Offener Brief an den Regierungsrat Asylsozialhilfe
Offener Brief (geht auch an die Medien)
Sehr geehrter Herr Regierungsrat Guido Graf
Im Namen zahlreicher Organisationen setzen wir uns für ein menschenwürdiges Leben für alle geflüchteten Personen im Kanton Luzern ein. Der Krieg in der Ukraine hat uns erneut vor Augen geführt, wie schnell Menschen zur Flucht gezwungen werden können. Seit langem geschieht dies vielen Menschen aus Syrien, Afghanistan, Eritrea, Kurdistan, dem Iran, dem Irak und vielen anderen von Kriegen erschütterten Regionen der Welt. Die Schweiz sieht sich als Land mit einer langjährigen humanitären Tradition. Die Luzerner Bevölkerung und viele Organisationen sind stets solidarisch – wie aktuell in diesem Frühjahr – wenn grössere Gruppen von Menschen in die Schweiz flüchten.

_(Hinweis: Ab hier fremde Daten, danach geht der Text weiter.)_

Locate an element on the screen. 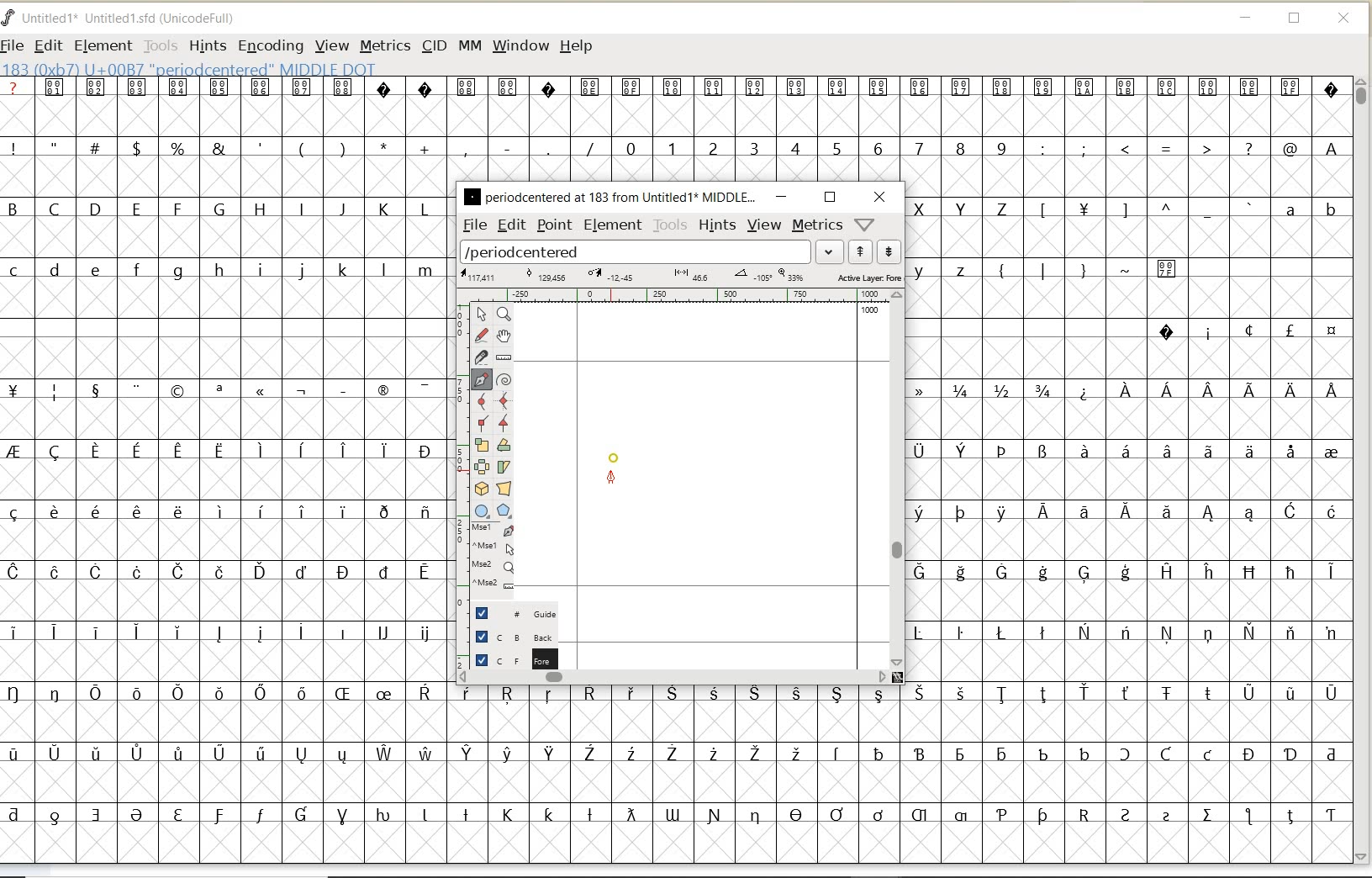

Diese Solidarität beinhaltet auch eine angemessene finanzielle Unterstützung. Die
Asylsozialhilfe im Kanton Luzern für Personen mit F-, S- und N-Bewilligung entspricht jedoch nicht dem, was ein Mensch in unserer Gesellschaft benötigt, um ein Leben in Würde führen zu können. Soziale Teilhabe und letztlich Integration werden durch den tiefen Ansatz massiv erschwert. Der Kanton Luzern setzt den Grundbedarf für den Lebensunterhalt unter Bezug auf die Richtlinien der Schweizerischen Konferenz für Sozialhilfe (SKOS) auf 1'006 Franken für Schweizer:innen und anerkannte Flüchtlinge. Für geflüchtete Menschen mit den Bewilligungen F, S und N gilt hingegen nur der halbe Ansatz. Diese Menschen erhalten täglich 11.20 Franken pro erwachsene Person in einer kollektiven Unterkunft, beziehungsweise 13.80 Franken, wenn sie in einer Wohnung leben. Dies entspricht monatlich maximal 430 Franken. Dieser Betrag liegt sogar tiefer als derjenige beim Beschluss der kantonalen Asylverordnung vom Jahr 2015.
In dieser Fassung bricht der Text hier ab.